Entries on finding words and elements
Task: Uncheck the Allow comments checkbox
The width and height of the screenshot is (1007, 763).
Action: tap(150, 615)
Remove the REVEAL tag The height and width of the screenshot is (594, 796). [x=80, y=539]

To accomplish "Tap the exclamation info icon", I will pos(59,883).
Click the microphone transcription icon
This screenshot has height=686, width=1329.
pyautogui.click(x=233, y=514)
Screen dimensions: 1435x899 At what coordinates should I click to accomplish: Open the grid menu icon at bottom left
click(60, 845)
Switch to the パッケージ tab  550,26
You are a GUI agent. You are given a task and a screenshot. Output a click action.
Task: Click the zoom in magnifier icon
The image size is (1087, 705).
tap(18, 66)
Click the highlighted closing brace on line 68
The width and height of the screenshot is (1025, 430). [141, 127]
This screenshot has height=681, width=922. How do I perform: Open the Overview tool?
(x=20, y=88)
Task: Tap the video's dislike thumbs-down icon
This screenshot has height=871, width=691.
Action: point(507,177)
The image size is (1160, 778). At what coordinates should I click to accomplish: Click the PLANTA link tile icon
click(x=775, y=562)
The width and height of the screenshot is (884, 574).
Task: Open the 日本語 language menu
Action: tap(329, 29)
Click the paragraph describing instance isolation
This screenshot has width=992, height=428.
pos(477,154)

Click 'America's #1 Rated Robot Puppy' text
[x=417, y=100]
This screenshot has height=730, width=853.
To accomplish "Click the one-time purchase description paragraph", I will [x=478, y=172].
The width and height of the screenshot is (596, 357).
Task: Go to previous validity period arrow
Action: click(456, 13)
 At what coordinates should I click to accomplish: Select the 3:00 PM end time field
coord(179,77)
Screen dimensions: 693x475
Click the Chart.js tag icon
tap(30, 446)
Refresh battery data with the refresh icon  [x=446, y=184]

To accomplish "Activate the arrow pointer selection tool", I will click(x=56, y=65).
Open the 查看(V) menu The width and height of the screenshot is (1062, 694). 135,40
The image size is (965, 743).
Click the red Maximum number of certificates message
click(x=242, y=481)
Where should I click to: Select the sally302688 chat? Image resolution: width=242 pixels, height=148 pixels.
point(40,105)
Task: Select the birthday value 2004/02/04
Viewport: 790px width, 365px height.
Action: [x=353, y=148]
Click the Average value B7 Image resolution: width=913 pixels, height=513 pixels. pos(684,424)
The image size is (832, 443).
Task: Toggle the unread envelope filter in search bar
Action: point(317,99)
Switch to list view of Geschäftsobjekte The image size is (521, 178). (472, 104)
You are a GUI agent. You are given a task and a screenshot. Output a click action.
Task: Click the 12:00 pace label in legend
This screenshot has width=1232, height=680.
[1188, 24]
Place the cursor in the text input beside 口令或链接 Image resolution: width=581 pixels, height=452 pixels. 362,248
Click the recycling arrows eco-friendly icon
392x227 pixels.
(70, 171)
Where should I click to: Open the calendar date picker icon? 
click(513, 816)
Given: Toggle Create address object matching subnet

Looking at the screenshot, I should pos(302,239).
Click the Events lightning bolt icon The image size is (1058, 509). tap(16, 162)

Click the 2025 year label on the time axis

### Brief
Transcribe the lines from the one containing "Where should I click to: Select" through the end of the entries, without alteration.

### Finished exercise
Where should I click to: Select the sally302688 chat? Image resolution: width=242 pixels, height=148 pixels.
point(40,105)
Task: Select the birthday value 2004/02/04
Viewport: 790px width, 365px height.
Action: [x=353, y=148]
Click the Average value B7 Image resolution: width=913 pixels, height=513 pixels. pos(684,424)
The image size is (832, 443).
Task: Toggle the unread envelope filter in search bar
Action: point(317,99)
Switch to list view of Geschäftsobjekte The image size is (521, 178). (472, 104)
You are a GUI agent. You are given a task and a screenshot. Output a click action.
Task: Click the 12:00 pace label in legend
This screenshot has width=1232, height=680.
[1188, 24]
Place the cursor in the text input beside 口令或链接 Image resolution: width=581 pixels, height=452 pixels. 362,248
Click the recycling arrows eco-friendly icon
392x227 pixels.
(70, 171)
Where should I click to: Open the calendar date picker icon? 
click(513, 816)
Given: Toggle Create address object matching subnet

Looking at the screenshot, I should pos(302,239).
Click the Events lightning bolt icon The image size is (1058, 509). tap(16, 162)

Click the 2025 year label on the time axis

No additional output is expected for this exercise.